What is needed: Repeat exactly, please, the lines that begin at the start of the listing and end at the line holding "Task: Close the settings window".

▼▼▼

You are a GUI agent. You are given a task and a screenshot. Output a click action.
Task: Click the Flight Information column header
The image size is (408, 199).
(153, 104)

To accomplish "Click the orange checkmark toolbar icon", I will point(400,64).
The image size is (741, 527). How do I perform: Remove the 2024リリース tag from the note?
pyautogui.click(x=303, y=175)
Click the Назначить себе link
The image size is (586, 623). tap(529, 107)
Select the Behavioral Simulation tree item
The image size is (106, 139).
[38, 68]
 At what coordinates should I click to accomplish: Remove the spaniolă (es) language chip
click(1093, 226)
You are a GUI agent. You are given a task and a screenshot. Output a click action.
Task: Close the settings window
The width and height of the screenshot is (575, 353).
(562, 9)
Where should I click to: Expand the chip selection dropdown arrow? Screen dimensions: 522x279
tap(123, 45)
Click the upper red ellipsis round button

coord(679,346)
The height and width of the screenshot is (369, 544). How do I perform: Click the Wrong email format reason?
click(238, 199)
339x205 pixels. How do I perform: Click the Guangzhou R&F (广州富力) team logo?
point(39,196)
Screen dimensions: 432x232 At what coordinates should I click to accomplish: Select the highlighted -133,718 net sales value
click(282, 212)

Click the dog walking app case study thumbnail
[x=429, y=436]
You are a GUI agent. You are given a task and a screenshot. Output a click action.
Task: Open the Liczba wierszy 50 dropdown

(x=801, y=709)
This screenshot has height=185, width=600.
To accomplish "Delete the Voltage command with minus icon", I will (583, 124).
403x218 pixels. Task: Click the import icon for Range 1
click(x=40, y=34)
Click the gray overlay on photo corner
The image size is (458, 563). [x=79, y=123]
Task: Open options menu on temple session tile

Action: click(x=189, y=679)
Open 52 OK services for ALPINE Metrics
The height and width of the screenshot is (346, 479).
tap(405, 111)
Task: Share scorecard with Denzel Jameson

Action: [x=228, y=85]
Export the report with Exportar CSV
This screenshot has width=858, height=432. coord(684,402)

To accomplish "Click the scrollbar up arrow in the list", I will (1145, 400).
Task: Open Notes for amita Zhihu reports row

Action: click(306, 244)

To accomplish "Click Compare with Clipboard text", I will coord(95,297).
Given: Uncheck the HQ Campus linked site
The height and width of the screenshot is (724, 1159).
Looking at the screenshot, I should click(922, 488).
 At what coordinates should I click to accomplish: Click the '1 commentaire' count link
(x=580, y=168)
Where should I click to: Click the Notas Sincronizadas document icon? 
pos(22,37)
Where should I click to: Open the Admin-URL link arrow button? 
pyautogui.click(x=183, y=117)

▲▲▲

Written response:
You are a GUI agent. You are given a task and a screenshot. Output a click action.
Task: Click the Flight Information column header
The image size is (408, 199).
(153, 104)

To accomplish "Click the orange checkmark toolbar icon", I will point(400,64).
The image size is (741, 527). How do I perform: Remove the 2024リリース tag from the note?
pyautogui.click(x=303, y=175)
Click the Назначить себе link
The image size is (586, 623). tap(529, 107)
Select the Behavioral Simulation tree item
The image size is (106, 139).
[38, 68]
 At what coordinates should I click to accomplish: Remove the spaniolă (es) language chip
click(1093, 226)
You are a GUI agent. You are given a task and a screenshot. Output a click action.
Task: Close the settings window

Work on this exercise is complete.